NON-FARM PAYROLLS EXCEED 200,000 FOR THIRD TIME IN FOUR MONTHS... Even though employment data falls under the realm of fundamental analysis, we can plot the data on a chart to give it a technical flavor. Chart 5 shows monthly non-farm payrolls over the last ten years. This chart is pretty easy to decipher. The economy is moving in the right direction when non-farm payrolls are positive (growing), and in the wrong direction when negative. Non-farm payrolls have been positive for well over two years and the 12 month average is 150,000. It is, however, worth noting that non-farm payrolls exceeded 200,000 for three of the last four months. We have yet to see non-farm payrolls exceed 300K, but the cup is half full right now and remains so as long as payroll growth does to plunge back below 100K, which happened in May 2012 and June 2011. Chart 6 shows initial jobless claims moving lower in 2013 with the four week average hitting its lowest level since early 2008.

Chart 5

Chart 6

Note that these charts were created using a Pro account at Stockcharts.com. PRO accounts allow users to upload data and create up to 10 custom securities. Unfortunately, this chart is a static image and cannot be shared. Despite this drawback, I think the chart and analysis add value to the market message. This data is available for free at the St Louis Fed website(https://research.stlouisfed.org/fred2/).

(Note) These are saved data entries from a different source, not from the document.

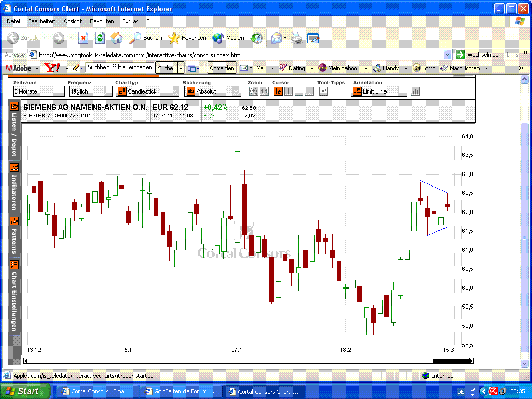Viewport: 532px width, 399px height.
Task: Select the vertical line cursor mode
Action: 299,91
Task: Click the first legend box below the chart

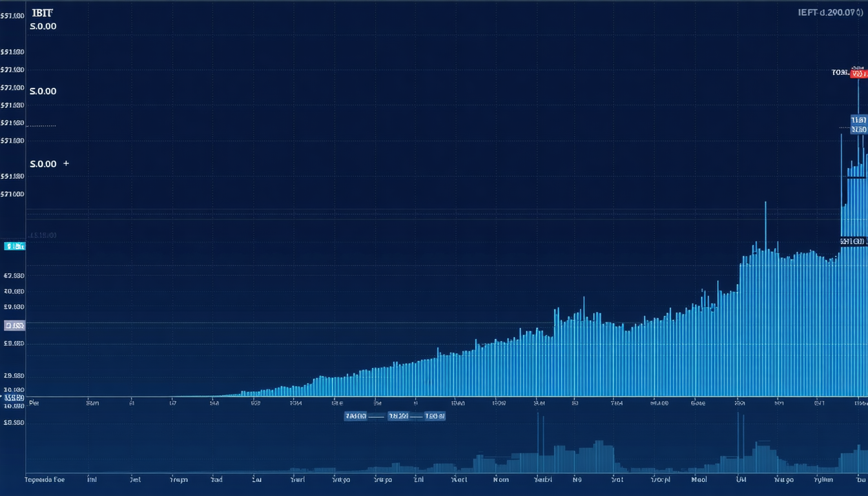Action: (x=355, y=417)
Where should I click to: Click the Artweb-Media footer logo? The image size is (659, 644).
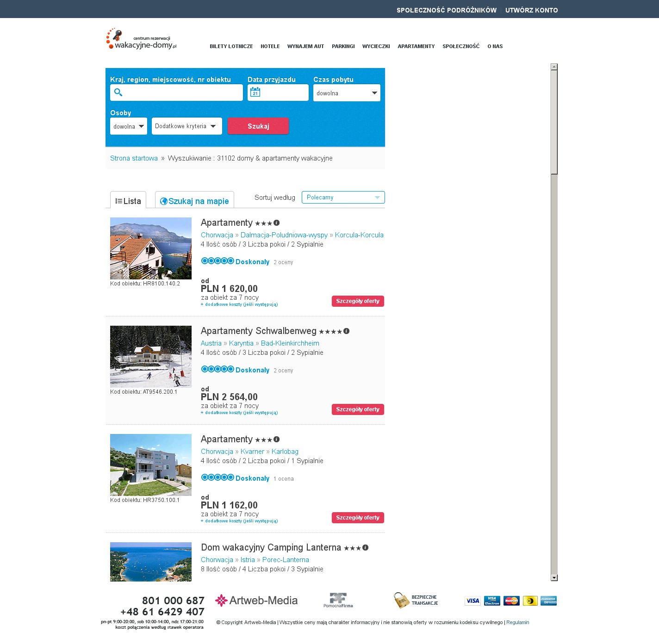(x=256, y=601)
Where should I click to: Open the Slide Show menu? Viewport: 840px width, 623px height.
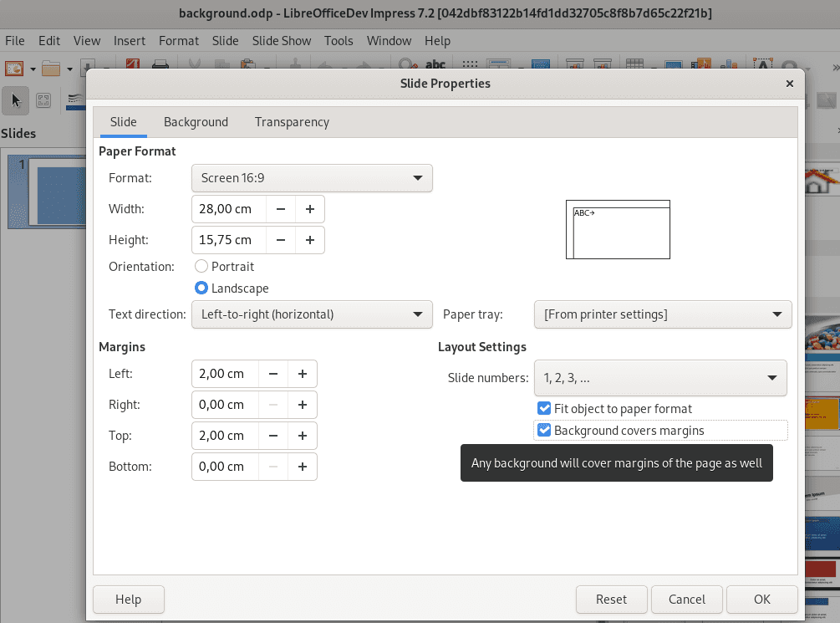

SPOT LIGHT CRUDE HITS KEY RETRACEMENT... Oil used to enjoy a positive correlation with the stock market because it was viewed as a risk-on asset. Oil also benefitted when the Euro was viewed as a risk-on asset and the Dollar as a risk-off asset (safe haven). Back in the day, oil would surge along with the Euro and stock market. The relationship between oil and the stock market changed when the Dollar reneged on the deal and became positively correlated with the stock market over the last five weeks. Oil retained its negative correlation with the Dollar and suffered. In fact, there has been a strong negative correlation between oil and the Dollar since May 2012. The indicator window on chart 7 shows Spot Light Crude ($WTIC) in black and the US Dollar Index ($USD) in green. These two have bee mirror images since May (blue arrow). This means the recent breakout and uptrend in the Dollar are negative for oil. Despite this negative overhang, notice that Spot Light Crude is trading near trend line support and at the 62% retracement. This puts oil at a rather interesting juncture, especially with the stock market so strong and the employment picture improving. Overall Crude has gone nowhere since May 2012 as a large triangle takes shape. The blue dotted line marks the mid point of this triangle and $WTIC is trading just above this midpoint.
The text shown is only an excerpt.